Всего за несколько минут перед этим я получил пачку писем, и, чтобы прочитать их на свободе, я, пока готовился ужин, вышел из деревни. За последнее время много писем не дошло до меня, и я давно не имел вестей от близких. Сам я за все время своего пребывания за границей не был в силах писать настоящие письма, а ограничивался короткими весточками, гласившими о том, что я здоров и приехал туда-то.
Когда я открыл пакет, первое, что я увидел, было письмо Агнессы. Она писала о том, что счастлива, чувствуя себя нужной и полезной, и что дело ее, как она и ожидала, преуспевает.
Это все, что она рассказала мне о себе. Остальное письмо было полно мной. Она не давала мне советов, не убеждала помнить о долге, а только со свойственным ей жаром говорила о том, как верит в меня. По ее словам, она не сомневалась в том, что при таком характере, как мой, самое горе должно принести мне пользу: испытания и потрясения могут только сделать мой характер более энергичным и благородным. Говоря с гордостью о моей славе, она вместе с тем была убеждена, что я буду продолжать работать и приобрету еще более славное имя. Такие люди, как я, по ее мнению, от горя не слабеют, а делаются еще сильнее. Как тяжелые дни моего детства способствовали тому, что я стал таким, каков я теперь, так и более тяжелые переживания последнего времени побудят меня стать лучше, чем я есть, а многому, чему научило меня горе, я смогу научить и других. Заканчивала она письмо тем, что любит меня, как сестра, что мысленно всюду со мной и, гордясь мной в настоящую минуту, с еще большей гордостью думает о том, что мне предстоит совершить.
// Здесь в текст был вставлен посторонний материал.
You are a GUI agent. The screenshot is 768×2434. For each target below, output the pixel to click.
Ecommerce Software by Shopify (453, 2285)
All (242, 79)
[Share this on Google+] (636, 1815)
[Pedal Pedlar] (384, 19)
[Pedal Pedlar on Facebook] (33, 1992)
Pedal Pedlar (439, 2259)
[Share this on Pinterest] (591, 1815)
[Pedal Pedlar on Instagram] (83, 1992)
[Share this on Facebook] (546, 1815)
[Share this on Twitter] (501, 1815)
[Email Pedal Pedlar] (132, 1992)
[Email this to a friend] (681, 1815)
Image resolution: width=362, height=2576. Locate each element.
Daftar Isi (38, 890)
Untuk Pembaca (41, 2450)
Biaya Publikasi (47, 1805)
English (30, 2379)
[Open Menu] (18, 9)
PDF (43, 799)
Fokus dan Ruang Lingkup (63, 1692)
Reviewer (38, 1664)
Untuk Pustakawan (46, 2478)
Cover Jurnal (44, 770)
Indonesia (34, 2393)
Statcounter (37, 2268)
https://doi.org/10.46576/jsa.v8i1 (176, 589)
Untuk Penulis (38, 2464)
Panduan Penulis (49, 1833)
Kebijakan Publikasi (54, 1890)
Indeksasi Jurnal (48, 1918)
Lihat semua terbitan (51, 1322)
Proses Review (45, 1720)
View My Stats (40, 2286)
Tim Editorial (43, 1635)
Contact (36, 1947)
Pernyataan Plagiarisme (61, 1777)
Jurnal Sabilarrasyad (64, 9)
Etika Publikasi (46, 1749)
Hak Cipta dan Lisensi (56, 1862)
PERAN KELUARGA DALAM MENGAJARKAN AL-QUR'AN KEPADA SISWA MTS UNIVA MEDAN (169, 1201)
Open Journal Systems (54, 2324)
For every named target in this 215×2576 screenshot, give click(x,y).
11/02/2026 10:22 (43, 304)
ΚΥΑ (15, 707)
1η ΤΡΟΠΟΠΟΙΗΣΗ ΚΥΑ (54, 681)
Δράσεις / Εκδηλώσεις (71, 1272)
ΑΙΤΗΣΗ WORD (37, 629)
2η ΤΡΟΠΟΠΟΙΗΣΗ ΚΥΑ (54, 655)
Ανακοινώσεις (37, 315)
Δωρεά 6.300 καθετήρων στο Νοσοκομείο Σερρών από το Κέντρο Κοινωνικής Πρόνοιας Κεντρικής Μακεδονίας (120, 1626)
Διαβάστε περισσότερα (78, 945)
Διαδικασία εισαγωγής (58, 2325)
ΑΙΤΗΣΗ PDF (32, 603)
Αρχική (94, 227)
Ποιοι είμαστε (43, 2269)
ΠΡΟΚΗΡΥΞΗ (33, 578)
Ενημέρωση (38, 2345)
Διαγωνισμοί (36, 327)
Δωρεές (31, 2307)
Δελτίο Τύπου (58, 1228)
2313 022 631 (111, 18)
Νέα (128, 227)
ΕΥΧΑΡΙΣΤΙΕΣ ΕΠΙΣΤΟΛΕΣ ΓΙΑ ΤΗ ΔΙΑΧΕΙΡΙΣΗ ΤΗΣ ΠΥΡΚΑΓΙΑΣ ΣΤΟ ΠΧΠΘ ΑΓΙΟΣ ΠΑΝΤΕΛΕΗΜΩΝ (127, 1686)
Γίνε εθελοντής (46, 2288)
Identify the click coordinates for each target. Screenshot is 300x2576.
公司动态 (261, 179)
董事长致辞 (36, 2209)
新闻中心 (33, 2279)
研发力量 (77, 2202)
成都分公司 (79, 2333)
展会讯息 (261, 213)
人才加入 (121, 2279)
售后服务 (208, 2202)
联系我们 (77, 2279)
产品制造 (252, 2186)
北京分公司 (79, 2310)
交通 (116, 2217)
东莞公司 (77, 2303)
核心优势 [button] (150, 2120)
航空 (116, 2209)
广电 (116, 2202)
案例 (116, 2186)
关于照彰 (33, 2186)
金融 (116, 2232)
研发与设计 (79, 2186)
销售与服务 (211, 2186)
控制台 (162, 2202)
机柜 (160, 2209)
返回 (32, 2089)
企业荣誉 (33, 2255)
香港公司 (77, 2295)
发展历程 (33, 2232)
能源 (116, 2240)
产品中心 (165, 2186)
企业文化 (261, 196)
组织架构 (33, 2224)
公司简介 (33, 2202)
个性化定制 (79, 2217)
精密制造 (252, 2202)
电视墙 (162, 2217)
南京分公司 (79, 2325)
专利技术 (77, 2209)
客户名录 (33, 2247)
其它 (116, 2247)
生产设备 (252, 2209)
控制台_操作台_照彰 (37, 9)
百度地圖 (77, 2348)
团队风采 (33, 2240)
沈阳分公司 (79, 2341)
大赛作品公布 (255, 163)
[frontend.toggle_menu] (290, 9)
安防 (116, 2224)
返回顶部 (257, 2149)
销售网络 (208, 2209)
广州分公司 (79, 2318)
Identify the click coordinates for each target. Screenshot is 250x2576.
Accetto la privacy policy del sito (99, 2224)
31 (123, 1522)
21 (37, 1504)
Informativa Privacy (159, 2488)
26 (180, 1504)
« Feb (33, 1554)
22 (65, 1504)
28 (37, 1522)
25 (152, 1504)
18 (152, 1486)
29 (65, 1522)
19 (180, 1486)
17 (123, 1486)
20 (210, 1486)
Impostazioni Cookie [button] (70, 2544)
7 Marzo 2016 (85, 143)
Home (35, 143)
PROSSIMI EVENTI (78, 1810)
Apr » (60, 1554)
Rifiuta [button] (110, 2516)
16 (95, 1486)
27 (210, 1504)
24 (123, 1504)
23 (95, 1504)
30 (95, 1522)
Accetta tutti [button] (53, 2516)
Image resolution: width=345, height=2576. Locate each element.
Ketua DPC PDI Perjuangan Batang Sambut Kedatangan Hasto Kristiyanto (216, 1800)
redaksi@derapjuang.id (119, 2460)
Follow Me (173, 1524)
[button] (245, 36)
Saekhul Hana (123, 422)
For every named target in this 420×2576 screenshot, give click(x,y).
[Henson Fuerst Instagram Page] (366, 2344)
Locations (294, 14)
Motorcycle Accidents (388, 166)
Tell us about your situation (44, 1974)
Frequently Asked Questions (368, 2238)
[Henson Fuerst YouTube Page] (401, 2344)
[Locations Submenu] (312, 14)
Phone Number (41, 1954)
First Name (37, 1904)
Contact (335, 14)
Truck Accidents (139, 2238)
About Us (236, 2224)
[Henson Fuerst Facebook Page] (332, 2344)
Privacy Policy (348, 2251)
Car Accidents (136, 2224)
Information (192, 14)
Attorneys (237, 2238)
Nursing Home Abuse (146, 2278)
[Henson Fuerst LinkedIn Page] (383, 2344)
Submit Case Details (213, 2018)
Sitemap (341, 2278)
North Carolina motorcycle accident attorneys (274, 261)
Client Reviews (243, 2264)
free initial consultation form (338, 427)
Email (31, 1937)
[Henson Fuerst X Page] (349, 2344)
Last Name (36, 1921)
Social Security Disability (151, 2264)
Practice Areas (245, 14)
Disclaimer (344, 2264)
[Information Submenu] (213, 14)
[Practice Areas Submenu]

Я спрятал это письмо у себя на груди, и мне не верилось, что я мог быть таким, каким был еще час назад! Когда вдали умолкли голоса, когда лучезарные облака померкли и все краски долины потускнели, а белые снежные вершины слились с бледным вечерним небом, я почувствовал, что на душе моей становится светлее, омрачавшая ее темная ночь уходит и нет у меня слов, чтобы выразить, как я люблю Агнессу, насколько она мне дороже, чем когда-либо раньше.
Много раз перечитал я ее письмо и в тот же вечер ответил на него. Я писал ей, до чего нужна мне ее помощь, уверял ее, что вдали от нее я не тот и никогда не был тем, чем она меня считает, но что ее письмо влило в меня новые силы и я попытаюсь стать таким, каким она хочет видеть меня.
И я действительно сделал такую попытку. Через три месяца должен был исполниться год со смерти Доры. И я положил себе до этого дня не принимать никаких решений, а пока, по совету Агнессы, стараться взять себя в руки. Все три месяца я прожил в этой долине и ее окрестностях.
В назначенный себе срок я решил еще некоторое время пожить вдали от родины, а пока остаться в Швейцарии - она стала мне дорога по воспоминаниям того вечера - и взяться снова за перо, за работу.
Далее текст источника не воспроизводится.